One of the main takeaways for me is that, according to Ivison:
The report validates much of the costing done by National Defence. The acquisition costs are identical at $8.9-billion. DND calculates sustainment costs will be $7.3-billion, while KPMG says $15.2-billion. On operating costs, DND estimates $9-billion, whereas the accountancy firm calculates $19.9-billion.”
The biggest difference in cost estimates is in the length of time over which the costs are estimated: Department of National Defence used a 20-year period; KPMG used a 42-year lifespan. So—surprise!—the new study shows an enormously higher total cost—nearly $46-billion, in fact.
This is indeed a staggering amount for taxpayers to fund, but, in isolation, it is almost meaningless. In the absence of an alternative to which it can be compared, how can anyone make a valid value judgement? Is there really an option to not buy a replacement for our aging fleet of CF18s? I don’t believe there is.
Not that the Harper government should not be in for a full share of criticism over this file. From the beginning, this procurement issue has been handled in an unnecessarily ham-handed manner. And I’d say Defence Minister Peter MacKay could, justifiably, be shuffled out of his important portfolio over bungling his attempt to manage the process.
It seems pretty clear to me that our government has already made a “moral” commitment to the Americans that we’ll purchase F-35s, making it all the harder to pull out of the program.

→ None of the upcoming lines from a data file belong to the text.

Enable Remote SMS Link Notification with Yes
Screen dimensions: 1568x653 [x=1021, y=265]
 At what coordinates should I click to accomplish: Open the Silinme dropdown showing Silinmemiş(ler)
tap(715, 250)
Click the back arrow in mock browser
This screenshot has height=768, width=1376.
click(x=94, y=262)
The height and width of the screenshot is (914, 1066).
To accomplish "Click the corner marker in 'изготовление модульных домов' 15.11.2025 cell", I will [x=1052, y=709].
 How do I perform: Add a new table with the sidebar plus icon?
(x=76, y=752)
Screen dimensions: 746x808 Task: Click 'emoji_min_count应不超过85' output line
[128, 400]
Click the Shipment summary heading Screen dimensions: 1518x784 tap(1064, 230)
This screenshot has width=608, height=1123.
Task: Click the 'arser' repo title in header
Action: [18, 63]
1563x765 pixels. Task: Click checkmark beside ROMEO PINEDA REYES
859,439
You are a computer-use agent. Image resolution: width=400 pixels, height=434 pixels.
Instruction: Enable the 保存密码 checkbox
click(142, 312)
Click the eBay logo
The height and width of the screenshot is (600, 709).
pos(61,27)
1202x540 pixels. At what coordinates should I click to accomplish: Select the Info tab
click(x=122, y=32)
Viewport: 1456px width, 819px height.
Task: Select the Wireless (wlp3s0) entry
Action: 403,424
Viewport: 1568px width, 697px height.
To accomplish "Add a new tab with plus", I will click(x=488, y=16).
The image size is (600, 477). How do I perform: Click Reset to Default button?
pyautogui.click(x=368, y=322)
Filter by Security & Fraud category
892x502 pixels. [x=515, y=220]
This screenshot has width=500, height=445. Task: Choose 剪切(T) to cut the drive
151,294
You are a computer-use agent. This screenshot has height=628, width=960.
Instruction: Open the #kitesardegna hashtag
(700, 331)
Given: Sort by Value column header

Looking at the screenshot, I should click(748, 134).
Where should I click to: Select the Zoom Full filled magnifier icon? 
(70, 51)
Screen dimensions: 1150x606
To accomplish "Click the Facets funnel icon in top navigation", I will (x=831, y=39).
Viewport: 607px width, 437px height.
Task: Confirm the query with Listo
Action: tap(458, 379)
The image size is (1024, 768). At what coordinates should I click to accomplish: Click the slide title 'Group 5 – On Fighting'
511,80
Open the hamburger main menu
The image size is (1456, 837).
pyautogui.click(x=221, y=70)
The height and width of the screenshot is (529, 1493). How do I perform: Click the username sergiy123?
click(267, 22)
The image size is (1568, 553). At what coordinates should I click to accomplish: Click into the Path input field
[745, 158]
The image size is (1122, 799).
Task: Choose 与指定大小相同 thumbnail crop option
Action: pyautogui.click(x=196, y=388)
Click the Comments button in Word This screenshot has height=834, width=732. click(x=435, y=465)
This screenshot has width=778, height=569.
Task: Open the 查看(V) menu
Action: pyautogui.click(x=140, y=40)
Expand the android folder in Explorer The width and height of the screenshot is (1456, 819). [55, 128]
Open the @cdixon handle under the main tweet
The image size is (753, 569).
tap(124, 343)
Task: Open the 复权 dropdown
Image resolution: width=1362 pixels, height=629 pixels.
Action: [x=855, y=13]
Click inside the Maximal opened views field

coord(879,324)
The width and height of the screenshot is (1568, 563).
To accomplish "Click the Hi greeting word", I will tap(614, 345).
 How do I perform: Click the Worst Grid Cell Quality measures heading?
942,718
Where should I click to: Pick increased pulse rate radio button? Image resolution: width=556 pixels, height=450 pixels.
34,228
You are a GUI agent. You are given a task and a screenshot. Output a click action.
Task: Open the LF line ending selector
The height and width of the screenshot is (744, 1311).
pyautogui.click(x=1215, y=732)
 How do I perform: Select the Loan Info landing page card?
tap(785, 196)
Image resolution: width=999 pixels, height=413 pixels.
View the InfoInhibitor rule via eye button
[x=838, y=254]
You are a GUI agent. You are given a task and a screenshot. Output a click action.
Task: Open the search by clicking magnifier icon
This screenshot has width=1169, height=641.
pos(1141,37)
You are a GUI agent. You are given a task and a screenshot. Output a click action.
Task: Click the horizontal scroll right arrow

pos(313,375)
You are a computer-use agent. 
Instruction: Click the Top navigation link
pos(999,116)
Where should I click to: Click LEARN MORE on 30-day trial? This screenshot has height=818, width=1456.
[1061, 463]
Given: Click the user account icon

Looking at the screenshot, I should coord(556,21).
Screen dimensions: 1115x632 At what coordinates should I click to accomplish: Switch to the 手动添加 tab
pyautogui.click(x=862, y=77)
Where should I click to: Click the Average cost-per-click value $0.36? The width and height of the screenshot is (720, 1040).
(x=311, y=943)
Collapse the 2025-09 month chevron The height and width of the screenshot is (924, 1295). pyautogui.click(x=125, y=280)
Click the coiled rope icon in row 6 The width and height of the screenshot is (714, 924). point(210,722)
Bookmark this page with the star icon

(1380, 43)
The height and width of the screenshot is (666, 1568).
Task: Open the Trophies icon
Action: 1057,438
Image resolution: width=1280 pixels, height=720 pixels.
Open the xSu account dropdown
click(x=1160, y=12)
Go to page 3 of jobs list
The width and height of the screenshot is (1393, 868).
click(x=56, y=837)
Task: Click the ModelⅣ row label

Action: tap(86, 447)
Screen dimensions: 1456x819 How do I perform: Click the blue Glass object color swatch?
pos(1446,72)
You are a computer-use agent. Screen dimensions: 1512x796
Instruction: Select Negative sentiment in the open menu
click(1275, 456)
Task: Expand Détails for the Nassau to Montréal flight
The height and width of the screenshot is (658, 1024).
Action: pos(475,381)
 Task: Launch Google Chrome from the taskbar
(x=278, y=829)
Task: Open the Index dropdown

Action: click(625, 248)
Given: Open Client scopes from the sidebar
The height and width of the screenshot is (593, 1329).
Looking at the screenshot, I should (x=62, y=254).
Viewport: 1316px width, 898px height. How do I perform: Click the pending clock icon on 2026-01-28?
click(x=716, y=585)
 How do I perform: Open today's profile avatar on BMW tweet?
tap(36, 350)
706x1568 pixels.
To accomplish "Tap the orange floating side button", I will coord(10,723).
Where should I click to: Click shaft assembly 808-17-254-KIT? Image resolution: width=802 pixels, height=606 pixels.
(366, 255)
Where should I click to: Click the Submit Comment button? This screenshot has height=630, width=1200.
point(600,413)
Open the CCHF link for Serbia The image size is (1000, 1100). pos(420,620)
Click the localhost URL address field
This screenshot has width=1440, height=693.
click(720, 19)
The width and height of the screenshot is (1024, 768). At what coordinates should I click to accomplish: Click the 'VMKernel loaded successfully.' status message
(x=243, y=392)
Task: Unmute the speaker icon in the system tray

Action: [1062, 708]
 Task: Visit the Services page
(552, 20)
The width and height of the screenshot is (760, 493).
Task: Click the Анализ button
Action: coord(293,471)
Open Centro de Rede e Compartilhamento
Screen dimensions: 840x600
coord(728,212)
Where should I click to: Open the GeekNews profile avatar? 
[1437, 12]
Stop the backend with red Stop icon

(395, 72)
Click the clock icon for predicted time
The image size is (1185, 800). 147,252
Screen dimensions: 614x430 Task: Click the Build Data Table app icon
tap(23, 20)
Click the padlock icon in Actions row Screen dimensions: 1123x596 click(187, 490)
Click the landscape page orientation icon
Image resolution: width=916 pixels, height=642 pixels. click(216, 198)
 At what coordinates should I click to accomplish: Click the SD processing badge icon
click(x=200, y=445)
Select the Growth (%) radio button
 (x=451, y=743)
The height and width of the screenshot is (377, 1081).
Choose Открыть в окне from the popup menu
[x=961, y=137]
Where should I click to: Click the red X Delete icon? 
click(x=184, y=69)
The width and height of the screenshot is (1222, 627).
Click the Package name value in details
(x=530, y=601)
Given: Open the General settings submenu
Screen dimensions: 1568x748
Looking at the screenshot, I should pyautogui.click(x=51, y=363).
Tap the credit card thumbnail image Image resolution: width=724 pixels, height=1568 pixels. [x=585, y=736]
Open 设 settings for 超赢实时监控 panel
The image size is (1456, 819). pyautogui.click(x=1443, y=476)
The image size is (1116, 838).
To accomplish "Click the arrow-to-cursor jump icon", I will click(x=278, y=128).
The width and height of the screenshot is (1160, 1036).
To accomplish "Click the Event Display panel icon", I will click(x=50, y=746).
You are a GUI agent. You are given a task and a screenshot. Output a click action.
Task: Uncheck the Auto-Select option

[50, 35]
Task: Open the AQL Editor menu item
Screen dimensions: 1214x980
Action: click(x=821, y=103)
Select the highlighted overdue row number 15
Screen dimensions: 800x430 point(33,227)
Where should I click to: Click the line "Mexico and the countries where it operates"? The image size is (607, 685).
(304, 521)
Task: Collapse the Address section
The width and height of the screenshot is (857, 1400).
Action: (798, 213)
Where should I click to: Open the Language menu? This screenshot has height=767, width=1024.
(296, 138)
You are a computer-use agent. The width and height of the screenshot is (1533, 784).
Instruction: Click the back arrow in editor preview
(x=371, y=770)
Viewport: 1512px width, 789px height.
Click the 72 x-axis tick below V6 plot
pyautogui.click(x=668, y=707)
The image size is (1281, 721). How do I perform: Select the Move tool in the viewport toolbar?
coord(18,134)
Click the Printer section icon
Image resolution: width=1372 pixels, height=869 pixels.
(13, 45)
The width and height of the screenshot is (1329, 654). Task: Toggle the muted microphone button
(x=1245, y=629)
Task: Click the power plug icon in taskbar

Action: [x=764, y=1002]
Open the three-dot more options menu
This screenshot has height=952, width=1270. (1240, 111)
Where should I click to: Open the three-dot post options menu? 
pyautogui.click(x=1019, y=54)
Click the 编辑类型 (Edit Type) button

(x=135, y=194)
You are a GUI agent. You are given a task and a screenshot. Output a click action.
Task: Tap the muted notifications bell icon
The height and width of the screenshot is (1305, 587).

Moreover, DND, according to Ivison, “remains a staunch advocate of the F-35.” Consequently, the government will need all its persuasive powers to convince taxpayers that this hugely expense fighter is the “right” one for us.
The Conservative government is apparently asking other manufacturers for estimates and information on availability and capabilities of other planes. I’m happy to hear this. With this information in hand, we’ll all be able to better judge whether to side with the government or with the opposition on this issue.
Our politicians too often treat these things as political footballs and Canada loses out as a result. Ivison reminds us of the financial and military disaster former Liberal Leader Jean Chrétien made of the Mulroney government’s plan to replace the Canadian Forces’ aging fleet of Sea King maritime helicopters.
Jean Chrétien cancelled the AgustaWestland EH101 helicopters purchase made by Brian Mulroney’s Conservatives, paid a $500-million termination fee and rigged the subsequent contest to prevent AgustaWestland from winning.”
That was back in the early 1990s, but the Sea King fiasco was still playing out in late November of this year when DND reported that one of those old Sea King helicopters was forced to make an emergency landing in a vacant lot in Halifax after experiencing mechanical problems.
So let’s hope the Harper government can get back on track with the CF18s’ replacement and make a decision that’s right for Canada and to heck with the politics.